Negli ultimi decenni questa domanda si deve essere ripresentata più volte nella mente di cuochi, mamme e vegetariani di tutto il mondo. Con o senza colesterolo? Naturale o industriale? Animale o vegetale? In un periodo in cui il colesterolo alimentare era sotto accusa per i danni che arrecava al sistema circolatorio, la margarina, simbolo di un’alimentazione consapevole, strappava al burro la palma di prodotto salutare.

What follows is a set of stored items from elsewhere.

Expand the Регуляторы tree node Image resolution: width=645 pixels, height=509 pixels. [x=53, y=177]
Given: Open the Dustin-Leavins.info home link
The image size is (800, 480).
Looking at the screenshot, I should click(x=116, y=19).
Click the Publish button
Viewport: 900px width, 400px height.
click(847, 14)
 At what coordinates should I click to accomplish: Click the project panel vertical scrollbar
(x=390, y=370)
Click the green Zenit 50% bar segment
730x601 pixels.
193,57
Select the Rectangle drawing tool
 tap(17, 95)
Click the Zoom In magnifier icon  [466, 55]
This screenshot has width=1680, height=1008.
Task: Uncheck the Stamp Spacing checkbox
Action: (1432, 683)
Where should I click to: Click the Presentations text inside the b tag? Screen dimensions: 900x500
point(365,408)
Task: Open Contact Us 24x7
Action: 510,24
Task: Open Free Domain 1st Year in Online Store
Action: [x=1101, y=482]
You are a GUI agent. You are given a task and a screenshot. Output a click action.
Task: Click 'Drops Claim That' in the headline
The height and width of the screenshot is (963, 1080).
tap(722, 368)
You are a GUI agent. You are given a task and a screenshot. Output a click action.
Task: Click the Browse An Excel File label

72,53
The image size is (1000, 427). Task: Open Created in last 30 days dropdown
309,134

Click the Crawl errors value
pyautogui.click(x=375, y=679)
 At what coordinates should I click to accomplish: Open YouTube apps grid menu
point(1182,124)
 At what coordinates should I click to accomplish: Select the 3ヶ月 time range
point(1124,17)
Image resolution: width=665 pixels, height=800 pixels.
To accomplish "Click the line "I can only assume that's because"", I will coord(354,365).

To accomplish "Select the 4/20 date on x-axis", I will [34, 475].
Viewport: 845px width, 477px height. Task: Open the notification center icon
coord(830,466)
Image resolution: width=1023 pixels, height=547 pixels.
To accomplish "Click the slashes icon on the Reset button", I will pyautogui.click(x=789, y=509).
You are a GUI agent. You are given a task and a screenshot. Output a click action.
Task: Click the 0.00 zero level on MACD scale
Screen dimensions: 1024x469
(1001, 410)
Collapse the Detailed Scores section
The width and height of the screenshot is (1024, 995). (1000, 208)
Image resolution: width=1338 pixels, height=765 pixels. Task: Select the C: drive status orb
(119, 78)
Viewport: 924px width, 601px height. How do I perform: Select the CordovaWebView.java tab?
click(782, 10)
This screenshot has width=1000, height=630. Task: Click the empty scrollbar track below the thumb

Successivamente, però, nuovi studi nutrizionali chiarirono che era il colesterolo prodotto dal fegato – e non quello di origine alimentare – il maggior responsabile delle famigerate “placche nel sangue”. Per di più si scoprirono gli effetti deleteri degli acidi grassi trans, che sono il prodotto del processo di idrogenazione e sono insidiosamente nascosti tra le molecole della margarina: il suo tracollo fu inevitabile persino agli occhi dei vegetariani. Il burro ricomparve con timida moderazione nelle ricette e gli si perdonava anche di avere un effetto indiretto sulla colesterolemia, per via di tutti quegli acidi grassi saturi che contiene. Poi è venuta la transesterificazione, trionfo della scienza sulla natura, e la margarina è tornata in nuove vesti sugli scaffali dei supermercati. C’è chi dice che i trans ci sono ancora, che la materia prima da cui si ottiene è pessima e che la sua produzione danneggia l’ambiente; altri sostengono che lo stesso si può dire del burro. E la discussione continua.